O livro começa examinando a dificuldade de que trata seu título, inclusive internacionalmente, ao abordar exemplos de vários países, como Índia e México. Dedica um capítulo à coesão social, cuja ausência dificulta o processo de reforma, no que examina o caso da Austrália.

Ensina que “(…) a maior propensão a fazer reformas liberalizantes, voltada à estabilidade fiscal e aumento da produtividade, ocorre em países que: são pequenos; fizeram reformas antes da abertura política; estão num dos extremos da escala de democracia – plenamente democráticos ou autoritários –; têm sistemas político-eleitorais que facilitam a formação de maiorias no Parlamento; têm clara delimitação e separação dos Poderes Judiciário, Legislativo e Executivo; são países com governos unitários; têm Constituições pouco detalhistas ou facilmente alteráveis; são vizinhos de outros países que foram bem-sucedidos na promoção de reformas; têm oportunidade de aderir a blocos econômicos com países vizinhos que tenham economias maiores e mais desenvolvidas; e têm elevado nível de coesão social, representado por baixa desigualdade de renda e baixos índices de violência, que levam a alto nível de confiança mútua. O Brasil não possui essas características”.

Contudo, Mendes não desiste e busca o enfrentamento dos difíceis problemas. Ressalta que “(…) precisamos estar preparados para mais de duas décadas de debates e resistência ao novo (…), não sendo uma corrida de 100 metros, e mais uma maratona”. Dedica um capítulo à dificuldade para fazer reformas no Brasil e o capítulo final, com o título O que fazer, tem 20 seções temáticas que se desdobram num grande número de propostas específicas.

No novo livro, Para não esquecer: políticas públicas que empobrecem o Brasil, que ainda não li, Mendes organizou uma coletânea em que especialistas discutem políticas que fracassaram. Na entrevista a este jornal, citada no início deste meu artigo, indagado sobre o principal fator por trás da baixa qualidade das políticas públicas, apontou o sistema político-eleitoral que gera representação muito fragmentada, com muitos partidos que, de sua parte, também têm interesses muito pulverizados. E, muitas vezes, os parlamentares respondem mais ao interesse de grupos específicos – quando não ao próprio interesse, acrescento – do que ao de uma programação político-partidária.

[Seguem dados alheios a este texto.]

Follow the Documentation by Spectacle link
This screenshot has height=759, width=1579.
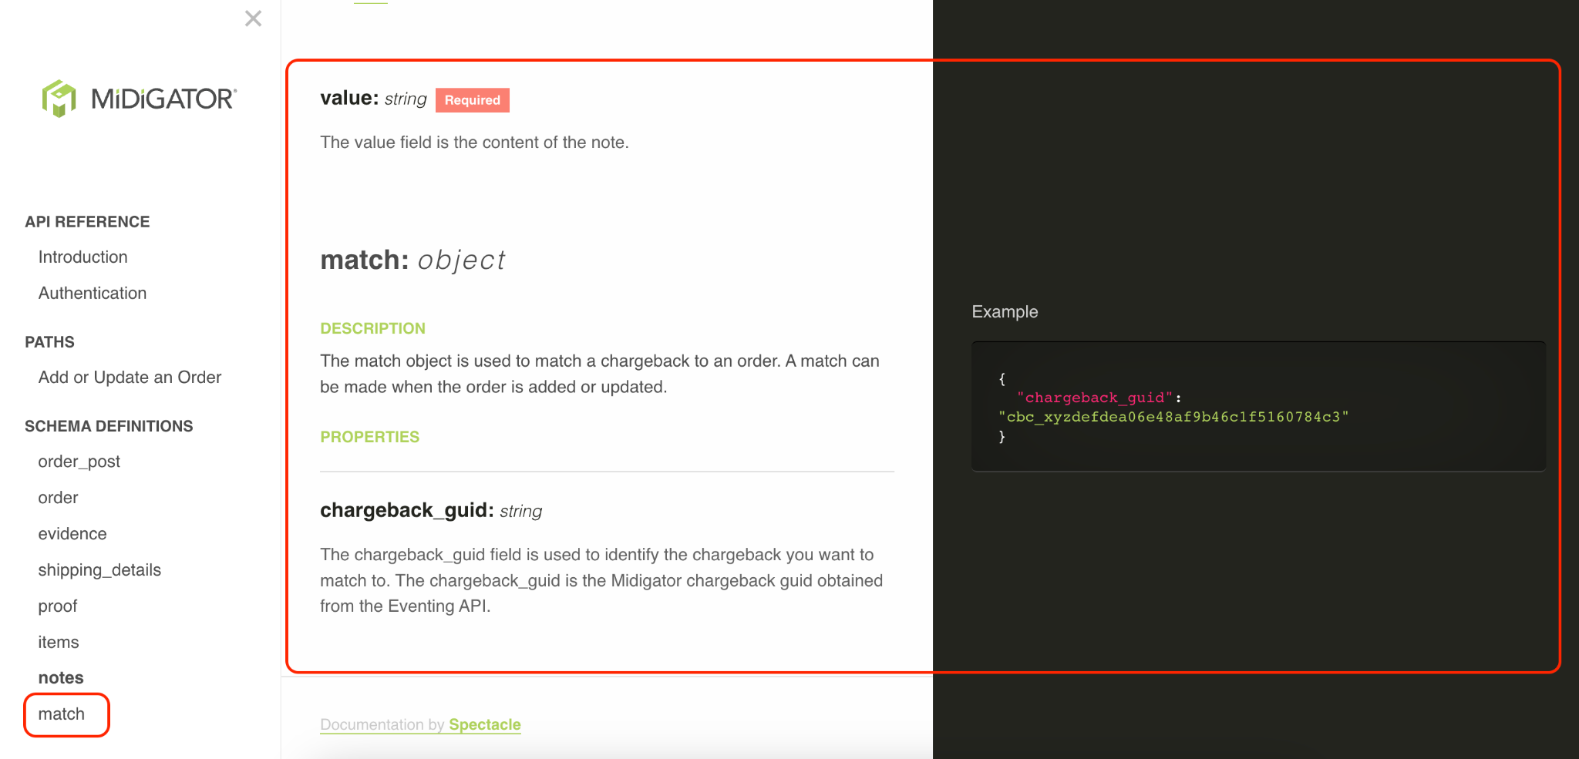click(420, 724)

No momento, por exemplo, estão focados na sua reeleição ou na eleição de outros, recorrendo, inclusive, a mecanismos espúrios, como as emendas de relator, que cevam clientelas políticas municipais em troca de votos. Essas emendas constituem um financiamento indireto de campanhas eleitorais, beneficiando desigualmente os incumbentes, e estes sendo também beneficiados relativamente a candidatos sem mandato, embora a Constituição, no seu artigo 5.º, estabeleça que todos são iguais perante a lei. Mas o que ocorre é um show de desigualdades mediante essas emendas.

Em que pese a fragmentação política, Mendes argumentou, no primeiro livro citado, que uma reforma política não seria a “mãe de todas as reformas”. Após examinar as dificuldades de uma reforma rápida desse tipo, propôs uma gradual e citou a dos regimentos internos da Câmara e do Senado Federal, elaborados à época do regime militar, com seu sistema bipartidário. E argumentou que: “Sua extensão para o contexto multipartidário (…) torna a tramitação dos projetos morosa e muito sujeita a chicanas e obstruções excessivas”. Em conversa recente, contudo, ele disse que os regimentos foram revistos, infelizmente com maus resultados, pois o Centrão os tornou mais expeditos para passar suas boiadas, também impulsionadas pelas sessões remotas trazidas pela pandemia de Covid.

Mas ao menos uma obstrução ainda ocorre pela prerrogativa que o presidente da Câmara tem de decidir isoladamente sobre o andamento de pedidos de impeachment do presidente da República. Soube que há muitos pedidos desse tipo, mas ele não coloca o assunto em discussão. É um presente do Centrão ao presidente da República. E que custa muito caro para o País.

Roberto Macedo é economista (UFMG, USP e Harvard), professor sênior da USP e membro do Instituto Fernand Braudel.

Artigo publicado no jornal O Estado de S. Paulo em 2 de junho de 2022.